Overview

auto-Enrich is a Bash script-based pipeline that integrademtes multiple widely used enrichment analysis tools into a single, modular framework. It is designed to automate enrichment analysis workflows and standardize results. Packaged as a Docker image, auto-Enrich allows users to perform comprehensive enrichment analysis with three popular tools: g:Profiler, PANTHER, and GSEA (Gene Set Enrichment Analysis).

The pipeline includes pre-processing, enrichment analysis, and post-processing steps, facilitating end-to-end workflows. Its seven core modules can be run independently or combined, providing flexibility depending on analytical needs. Detailed descriptions of each module are provided in Modules section.

The auto-Enrich pipeline runs in any computing environment with Docker installed. It is distributed as part of the pegi3s Bioinformatics Docker Images Project, and the corresponding image is available at: https://hub.docker.com/r/pegi3s/auto-enrich. That page also provides a short guide for installing Docker on both Linux and Windows systems. Since Docker is widely adopted, additional installation and usage instructions are readily available in the official Docker documentation.

The pipeline supports two primary input data types:

  • Gene list files

    Text files with one Gene ID per line. Used for Over-Representation Analysis by the g:Profiler and PANTHER modules.

  • Gene expression matrix

    A matrix of gene expression values. Used for GSEA (Classic or Preranked).

At a minimum, the pipeline requires two files:

  • Pipeline configuration file config

    Specify modules, input file, target species, annotation sources, and post-processing settings.

  • Input file

    At least one gene list or gene expression matrix.

  • If running GSEA

    At least one Gene Set from the Molecular Signature Database Collections must be provided inside a folder named /gene_sets.

This pipeline is designed to simplify and standardize the following steps:

  1. Extract differentially expressed genes from an expression matrix

  2. Map input Genes information (includes Gene ID, UniProtKB IDs, Gene Symbol and Description)

  3. Run g:Profiler enrichment analysis, using the g:GOSt tool.

  4. Run PANTHER analysis statistical overrepresentation test.

  5. Prepare inputs for GSEA (Classic and Preranked)

  6. Run Gene Set Enrichment Analysis GSEA

  7. Filter enrichment results (to remove non-relevant terms from analysis outputs)
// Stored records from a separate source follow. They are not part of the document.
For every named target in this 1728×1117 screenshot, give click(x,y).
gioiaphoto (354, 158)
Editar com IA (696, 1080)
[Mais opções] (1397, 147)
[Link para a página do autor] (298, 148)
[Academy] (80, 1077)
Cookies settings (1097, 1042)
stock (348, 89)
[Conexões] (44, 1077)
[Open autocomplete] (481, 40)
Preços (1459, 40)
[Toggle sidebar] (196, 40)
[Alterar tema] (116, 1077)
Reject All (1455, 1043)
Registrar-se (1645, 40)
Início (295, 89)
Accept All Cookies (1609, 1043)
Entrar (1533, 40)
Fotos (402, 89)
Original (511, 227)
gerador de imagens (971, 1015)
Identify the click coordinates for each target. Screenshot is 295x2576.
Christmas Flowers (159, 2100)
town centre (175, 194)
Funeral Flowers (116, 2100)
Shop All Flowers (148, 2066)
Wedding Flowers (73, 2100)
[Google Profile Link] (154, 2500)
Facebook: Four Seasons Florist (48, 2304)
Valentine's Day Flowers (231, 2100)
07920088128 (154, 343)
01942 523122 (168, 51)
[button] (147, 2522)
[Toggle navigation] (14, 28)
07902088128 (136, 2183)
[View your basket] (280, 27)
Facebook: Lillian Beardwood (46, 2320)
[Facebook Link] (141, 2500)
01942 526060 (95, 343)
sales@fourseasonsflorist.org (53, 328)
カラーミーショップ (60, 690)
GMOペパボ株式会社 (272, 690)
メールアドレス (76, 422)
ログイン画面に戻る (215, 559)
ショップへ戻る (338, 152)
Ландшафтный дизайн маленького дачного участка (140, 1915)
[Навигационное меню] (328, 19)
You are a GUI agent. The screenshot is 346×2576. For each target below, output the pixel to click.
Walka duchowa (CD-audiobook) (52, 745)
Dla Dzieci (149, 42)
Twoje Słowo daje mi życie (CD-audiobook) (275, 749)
The pipeline runs in any environment with Docker installed. After preparing input and configuration files, execute auto-Enrich with:

docker run --rm -v /your/working/directory:/data pegi3s/auto_enrich

A mounted directory structure, where the user should change your/working/directory to their data directory.

_images/diagram_2.png

Overview of the auto-Enrich pipeline.

Module Index Reference

Each module in auto-Enrich is referenced by a numbered index defined in the modules variable of the pipeline configuration file (config). This numbering ensures that modules can be easily called in sequence or selected individually. Detailed explanations of each module are provided in later sections.

Module Index Reference Table

Module #

Name

Description

1

Prepare Gene Lists

Identify and generate lists of differentially expressed genes out of the expression data

2

Map Gene Identifiers

Maps gene identifiers to standard formats (UniProtKB; Gene Symbol and Description)

3

gProfiler plus

Run enrichment analysis with g:Profiler (g:GOSt)

4

PANTHER plus

Run enrichment analysis with PANTHER Overrepresentation test

5

Prepare GSEA inputs

Create .rnk, .gct and .cls files from expression data for GSEA

6

GSEA plus

Execute Gene Set Enrichment Analysis

7

Filter EA results

Filter and intersect enriched terms from tools EA outputs

Important

To use these modules, you must configure the required parameters. Please see the configuration section for details.